▶ [TASK STATEMENT] Output only the lines that run from the line holding "Viewport: 1237px width, 773px" to the end of the entries, both ends included, and skip the pictures.

▶ [WORKING DATA]
== == ==

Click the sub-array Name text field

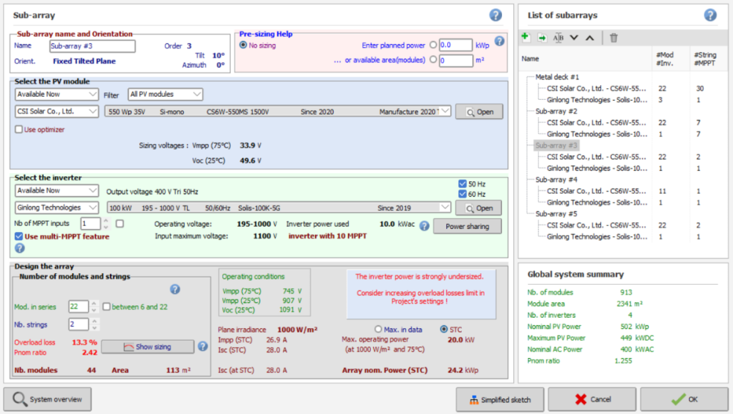tap(92, 46)
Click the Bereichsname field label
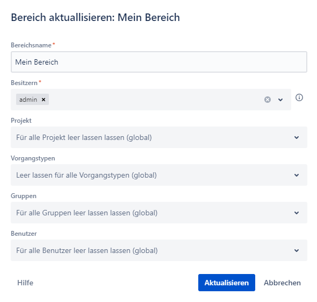317x302 pixels. (31, 45)
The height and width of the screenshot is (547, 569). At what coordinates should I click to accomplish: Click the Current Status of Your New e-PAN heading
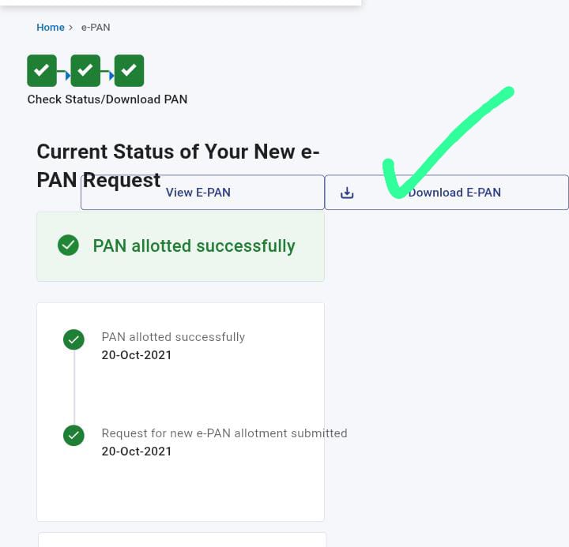[178, 166]
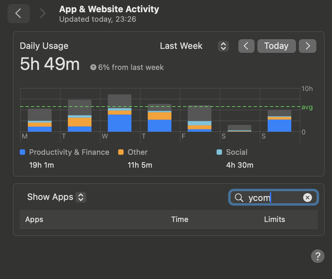
Task: Click the magnifying glass search icon
Action: (x=239, y=198)
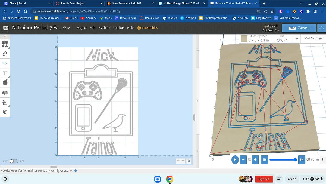
Task: Play the carve simulation preview
Action: click(x=235, y=160)

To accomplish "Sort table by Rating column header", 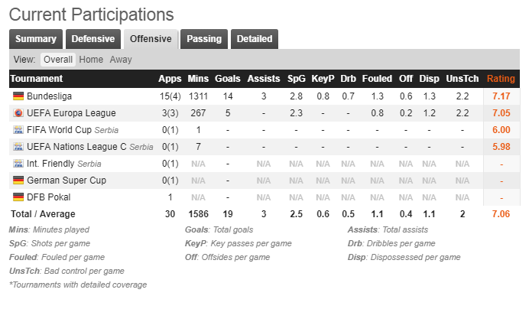I will click(x=501, y=79).
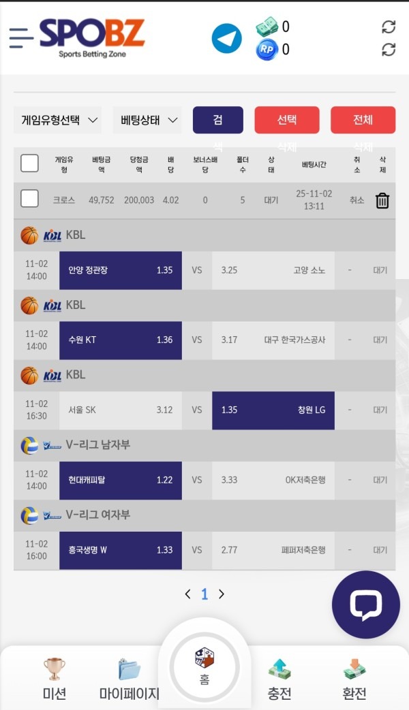The height and width of the screenshot is (710, 409).
Task: Click the 취소 cancel link on the bet row
Action: click(356, 200)
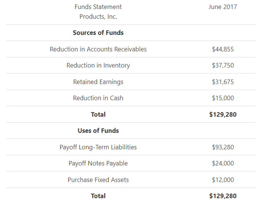Click the Total label for uses of funds
Viewport: 265px width, 209px height.
pos(98,196)
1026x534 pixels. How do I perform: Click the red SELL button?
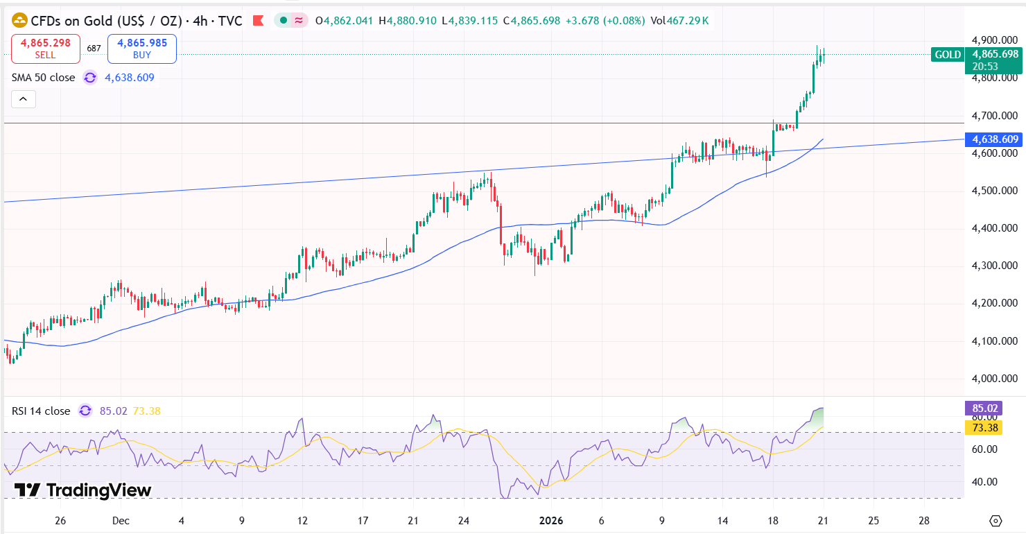[x=46, y=48]
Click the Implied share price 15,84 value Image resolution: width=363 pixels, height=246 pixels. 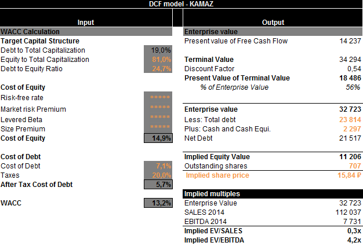point(346,175)

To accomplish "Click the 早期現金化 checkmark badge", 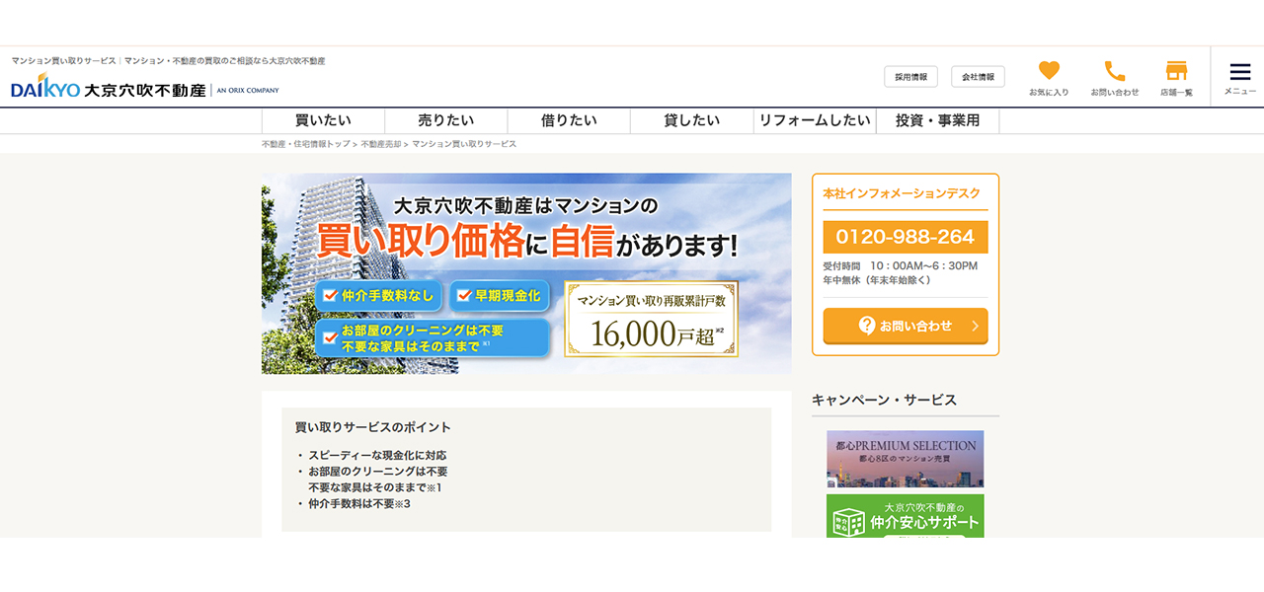I will tap(500, 295).
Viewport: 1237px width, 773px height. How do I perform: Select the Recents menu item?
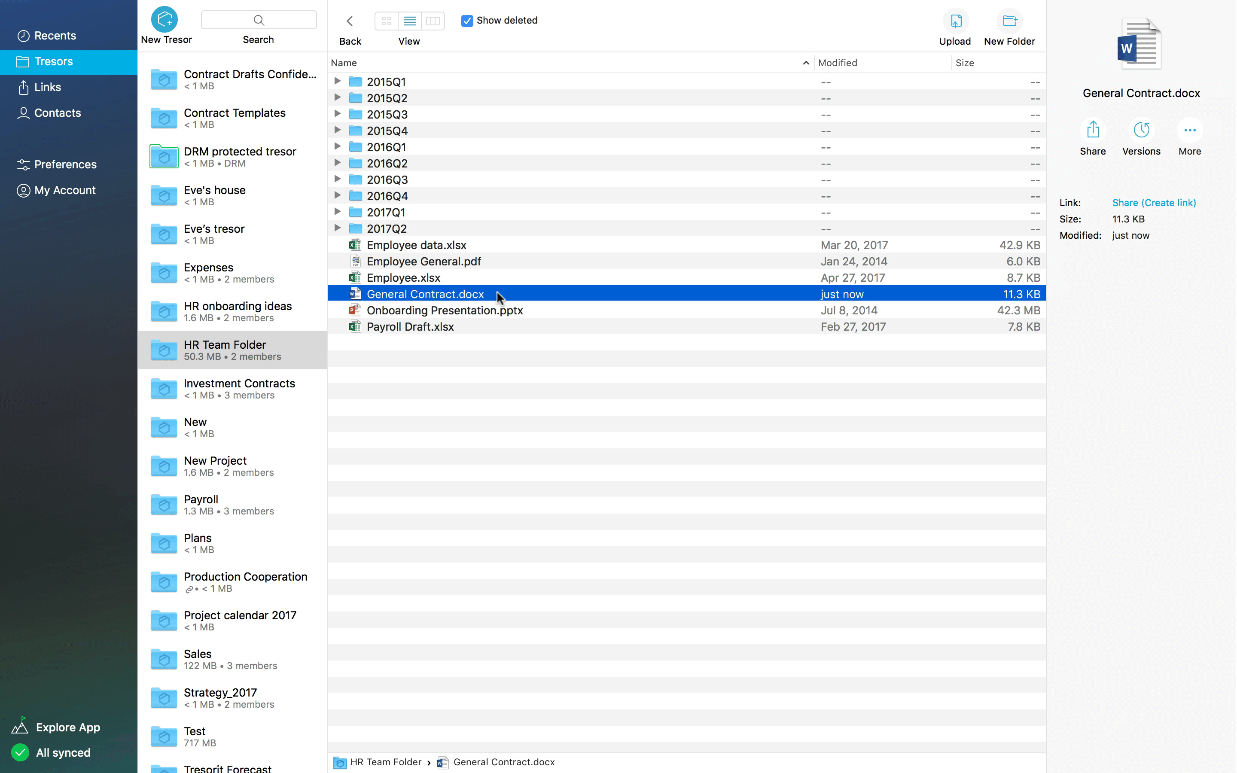click(68, 36)
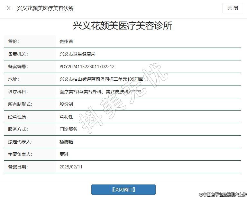Click the 门诊服务 service mode value
The width and height of the screenshot is (247, 197).
coord(69,129)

== == ==

▶ [SOLUTION BELOW]
Viewport: 1237px width, 773px height. How do I perform: Select the Recents menu item?
click(68, 36)
Click the 门诊服务 service mode value
The width and height of the screenshot is (247, 197).
coord(69,129)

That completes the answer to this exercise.